══ DATA SECTION

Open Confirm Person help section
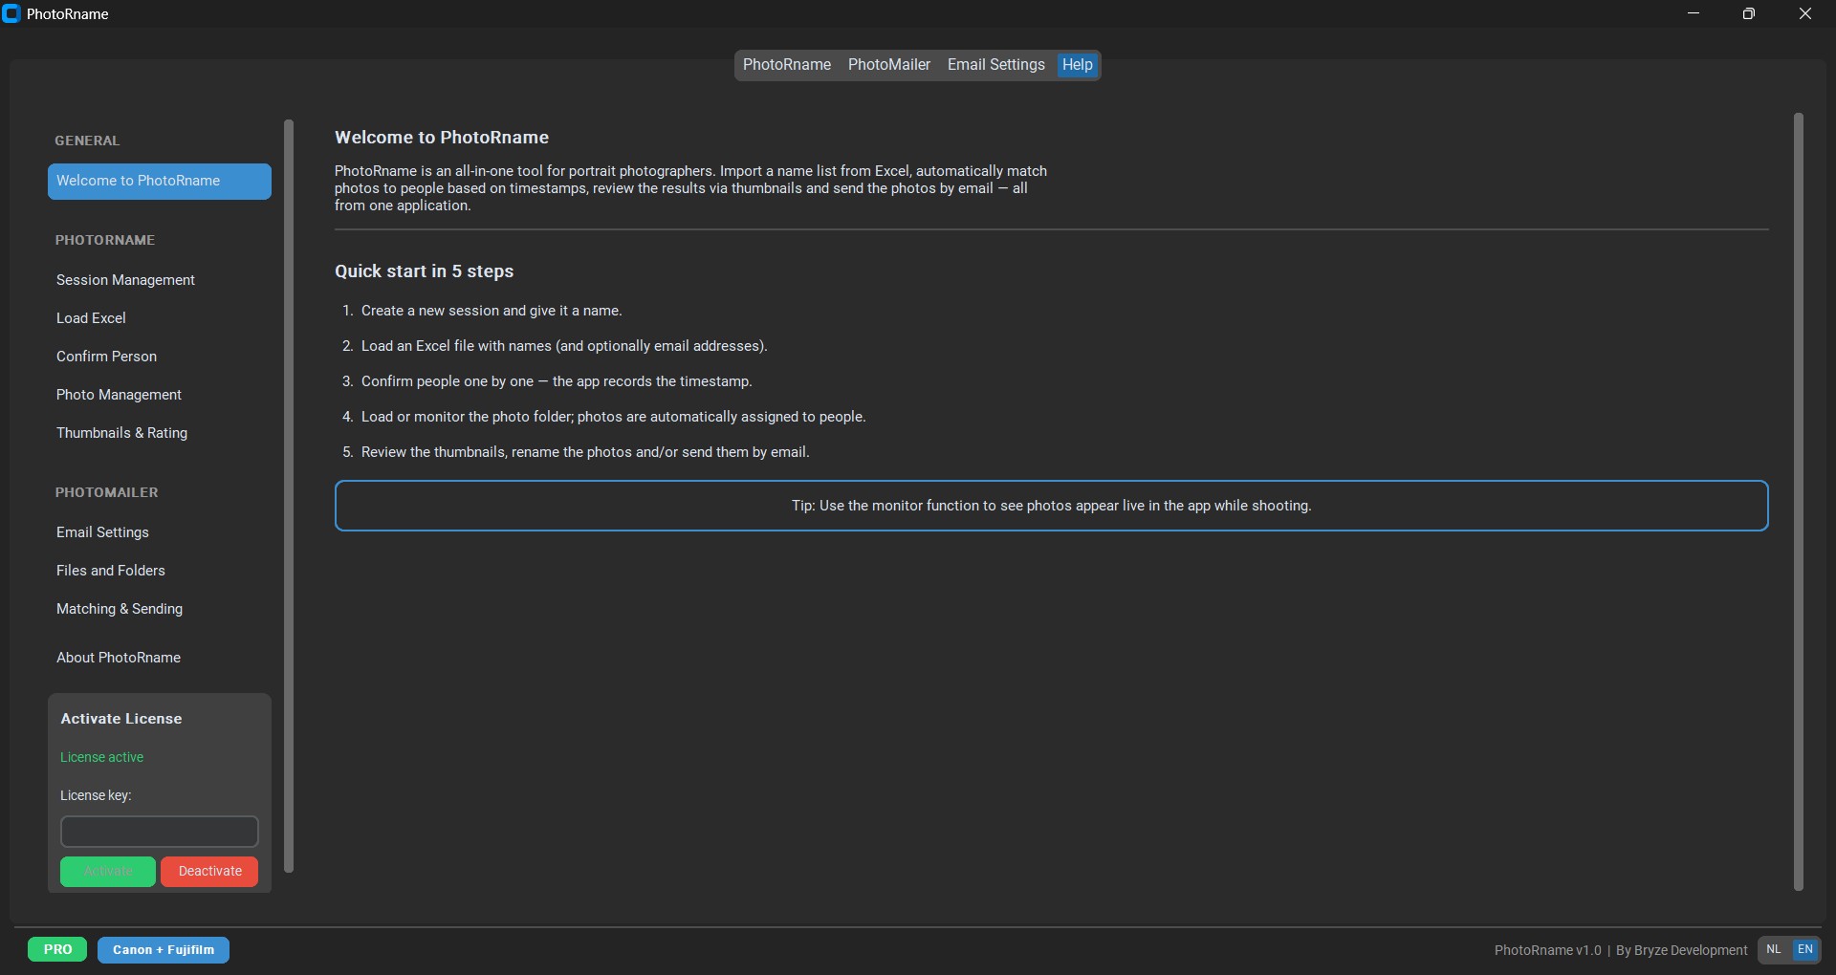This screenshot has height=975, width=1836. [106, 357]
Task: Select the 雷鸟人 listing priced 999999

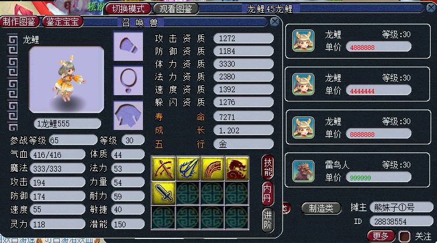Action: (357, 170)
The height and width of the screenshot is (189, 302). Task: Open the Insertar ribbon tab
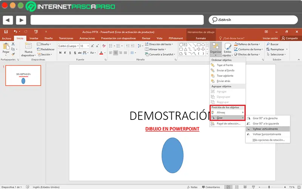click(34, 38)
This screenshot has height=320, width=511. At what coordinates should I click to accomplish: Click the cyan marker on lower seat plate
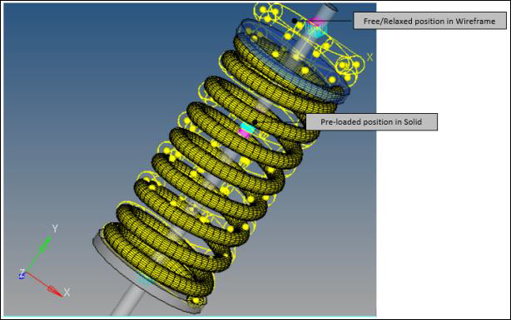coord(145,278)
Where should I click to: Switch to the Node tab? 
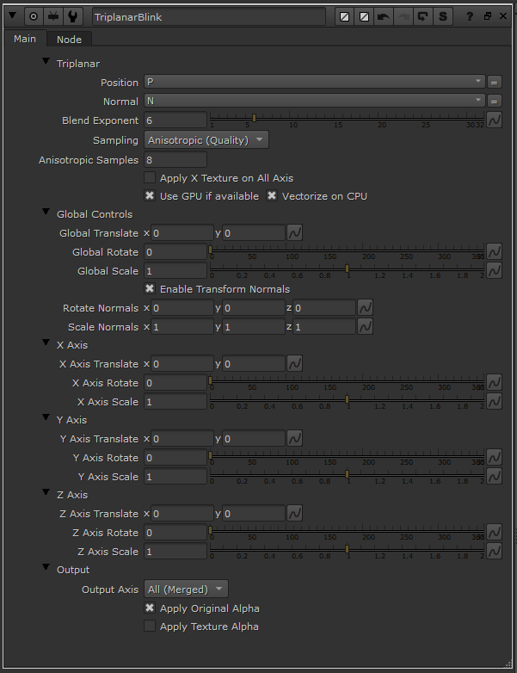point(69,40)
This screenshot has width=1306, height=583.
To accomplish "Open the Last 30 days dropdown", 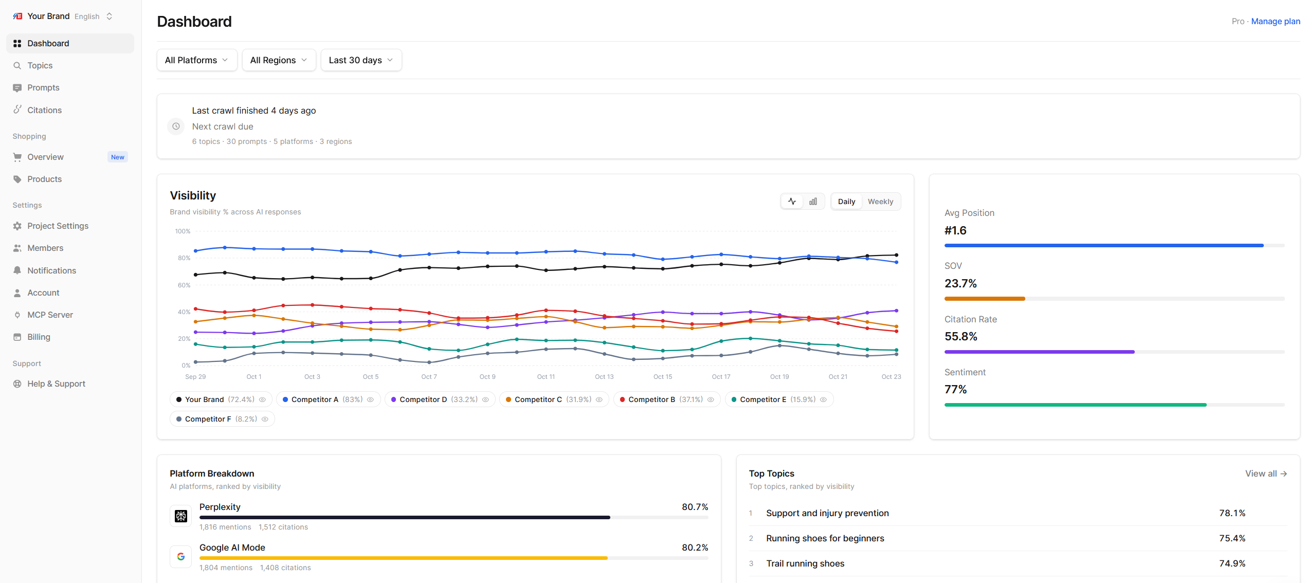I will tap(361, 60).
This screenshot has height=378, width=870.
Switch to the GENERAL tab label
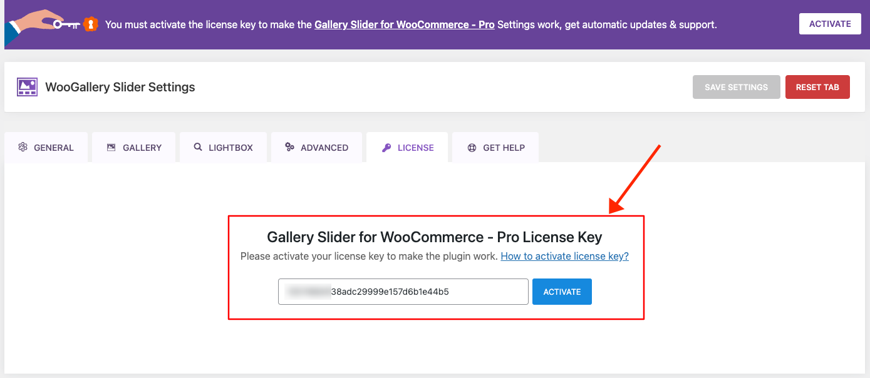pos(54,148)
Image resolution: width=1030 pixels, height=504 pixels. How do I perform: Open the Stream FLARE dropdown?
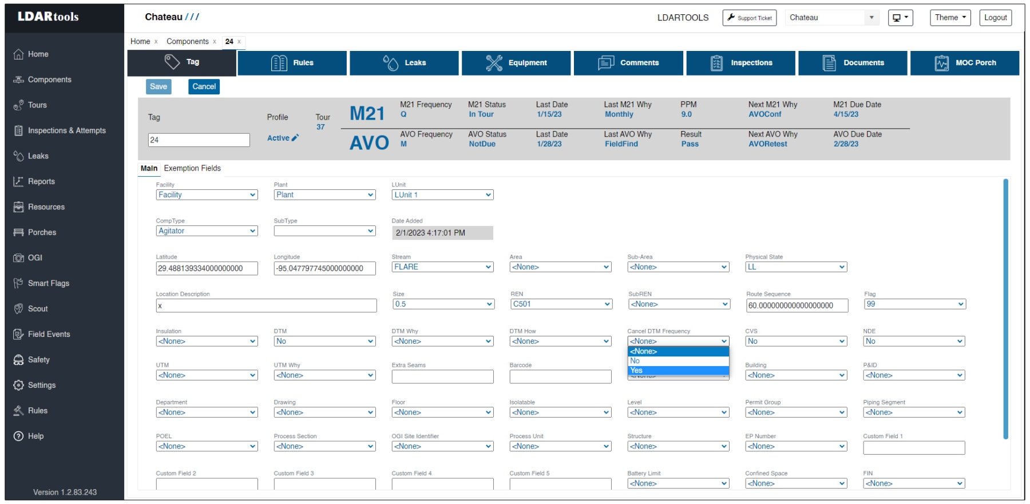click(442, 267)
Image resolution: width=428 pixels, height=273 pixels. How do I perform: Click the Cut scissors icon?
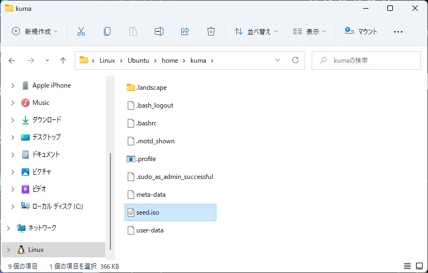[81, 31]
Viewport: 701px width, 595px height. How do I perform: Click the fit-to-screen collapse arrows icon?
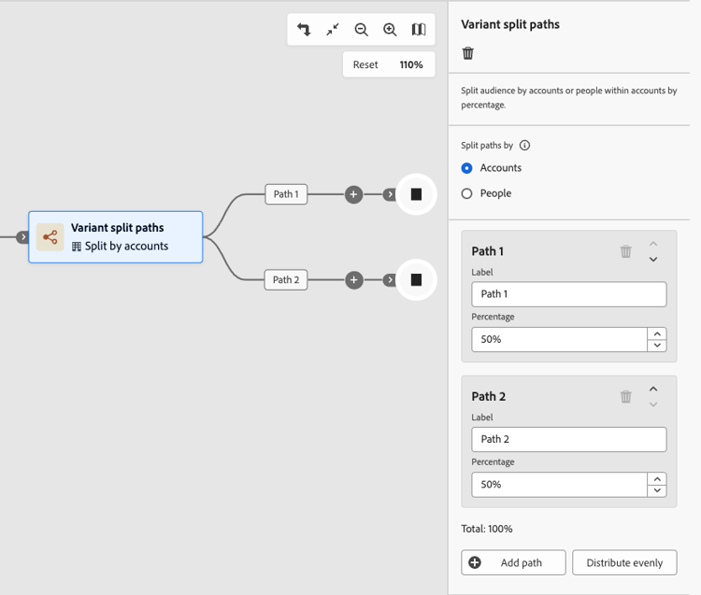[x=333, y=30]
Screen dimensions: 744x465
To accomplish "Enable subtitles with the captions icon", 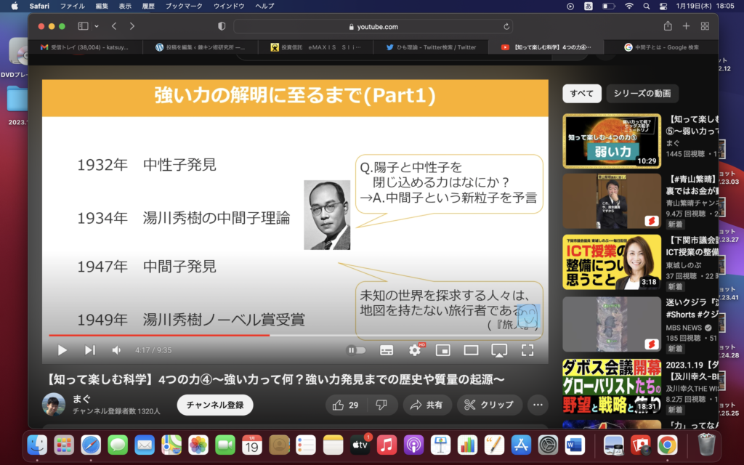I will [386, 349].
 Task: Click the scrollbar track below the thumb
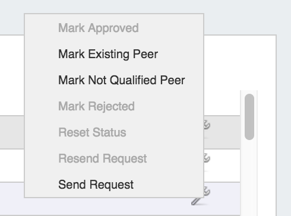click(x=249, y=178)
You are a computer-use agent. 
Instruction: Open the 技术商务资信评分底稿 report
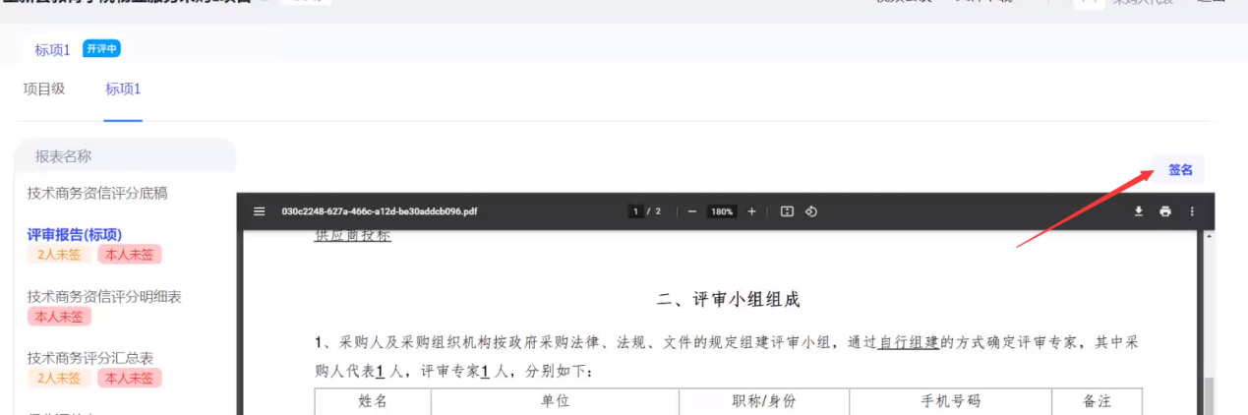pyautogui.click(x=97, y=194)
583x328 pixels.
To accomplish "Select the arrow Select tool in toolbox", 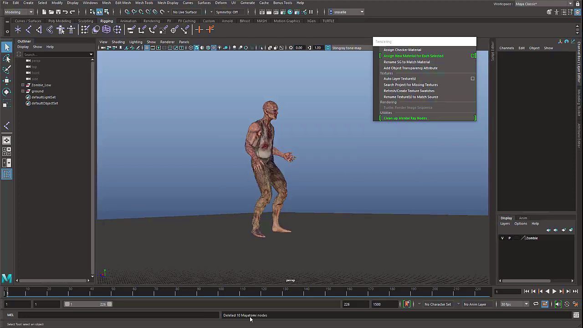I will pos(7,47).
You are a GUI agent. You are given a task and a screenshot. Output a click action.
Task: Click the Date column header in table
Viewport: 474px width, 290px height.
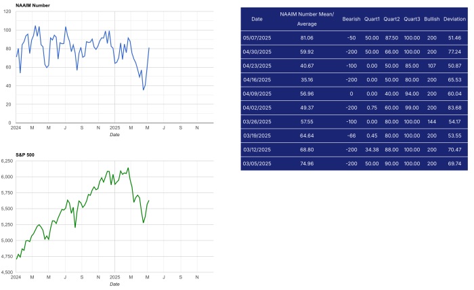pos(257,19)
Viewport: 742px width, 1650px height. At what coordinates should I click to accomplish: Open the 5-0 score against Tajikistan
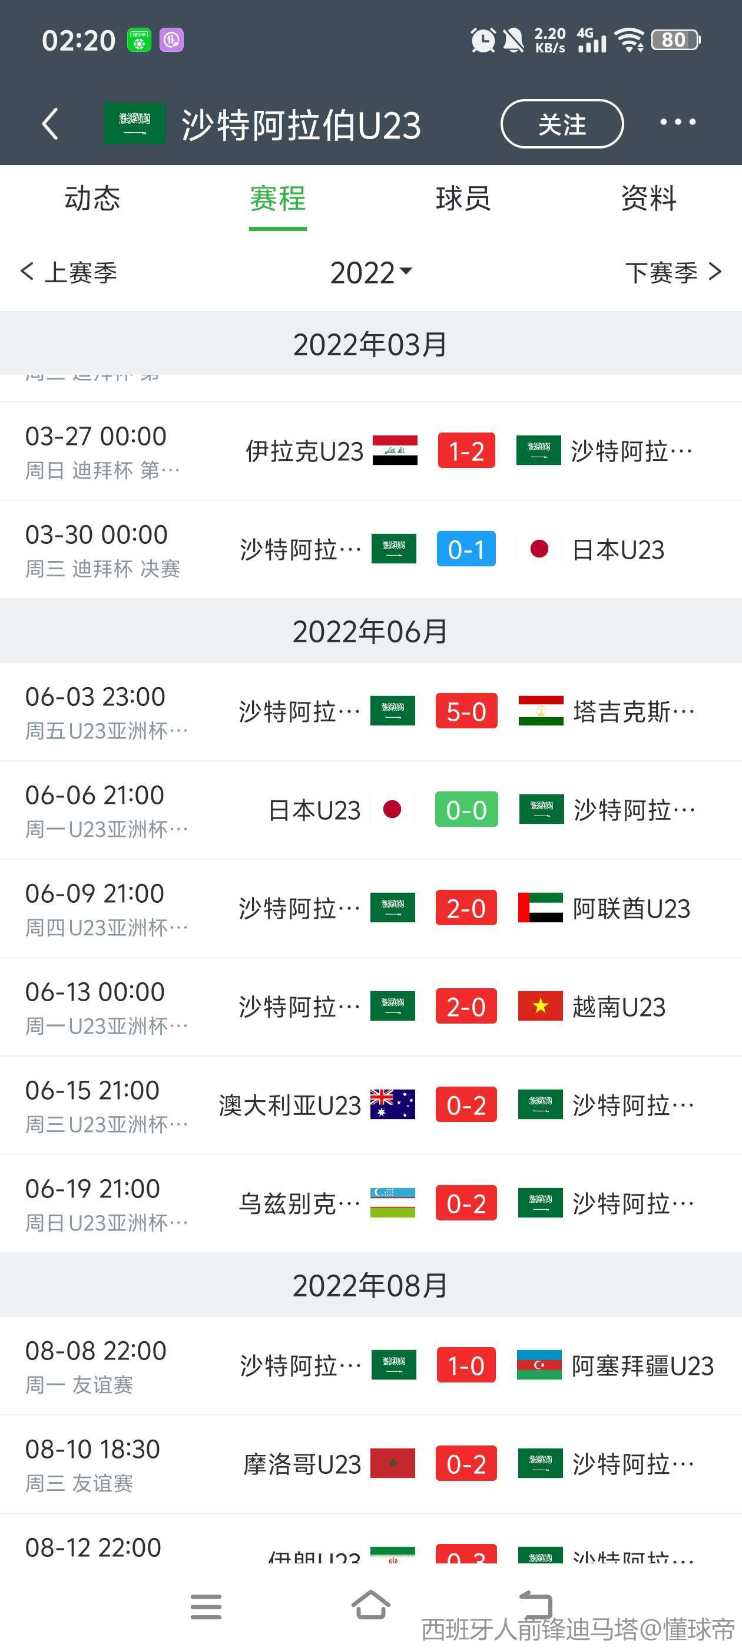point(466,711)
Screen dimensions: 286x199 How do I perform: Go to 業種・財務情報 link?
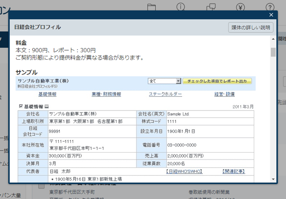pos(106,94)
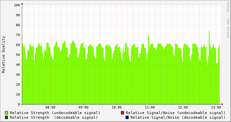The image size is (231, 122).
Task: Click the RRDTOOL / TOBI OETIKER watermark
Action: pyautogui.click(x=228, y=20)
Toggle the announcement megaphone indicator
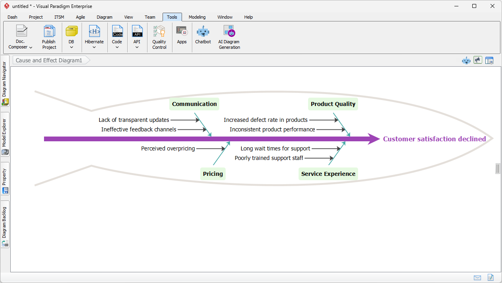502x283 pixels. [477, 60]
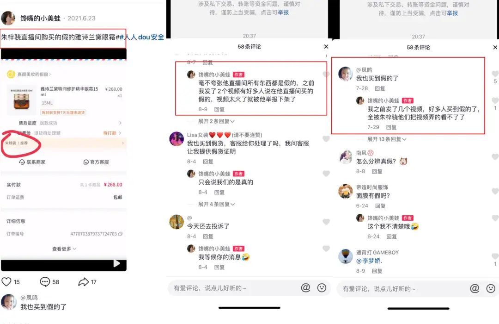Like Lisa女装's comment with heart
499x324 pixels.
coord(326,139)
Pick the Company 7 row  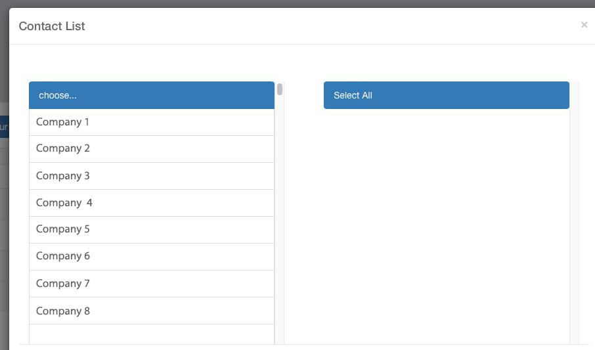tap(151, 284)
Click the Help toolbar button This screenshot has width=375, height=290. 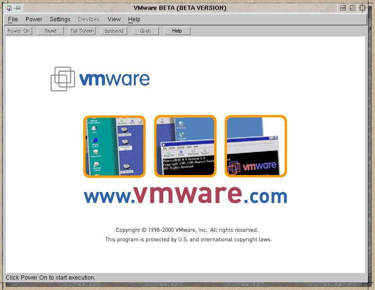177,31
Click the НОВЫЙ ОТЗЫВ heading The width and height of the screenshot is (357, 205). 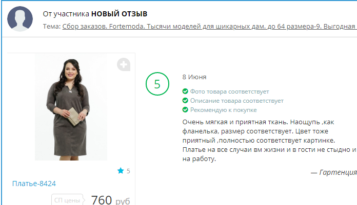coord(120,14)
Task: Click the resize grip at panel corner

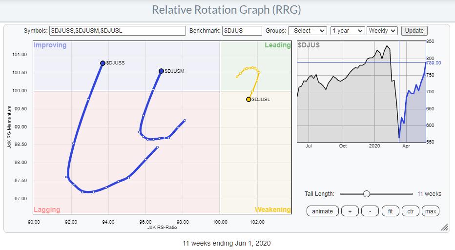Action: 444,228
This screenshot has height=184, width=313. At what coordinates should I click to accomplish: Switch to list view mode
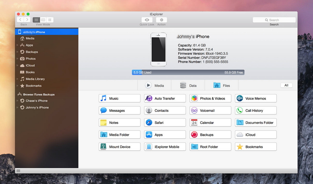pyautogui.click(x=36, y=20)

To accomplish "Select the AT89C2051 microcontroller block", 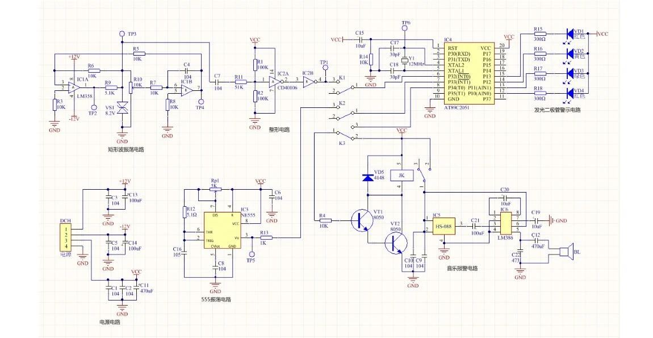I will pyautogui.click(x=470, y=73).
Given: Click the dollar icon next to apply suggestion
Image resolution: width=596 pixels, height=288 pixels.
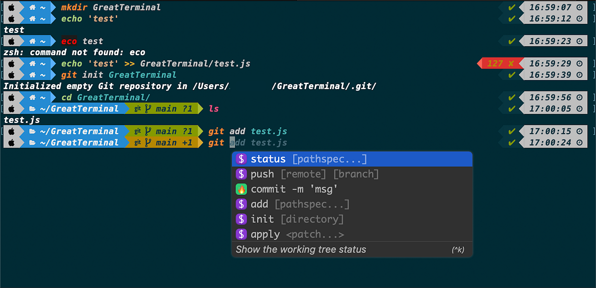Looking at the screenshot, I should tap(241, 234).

════

◆ EXERCISE GOAL ◆
Using the data above, return every line that contains the string "agent".

◆ WRITTEN RESPONSE ◆
You are a computer-use agent. 
You are a GUI agent. You are given a task and a screenshot. Output a click action.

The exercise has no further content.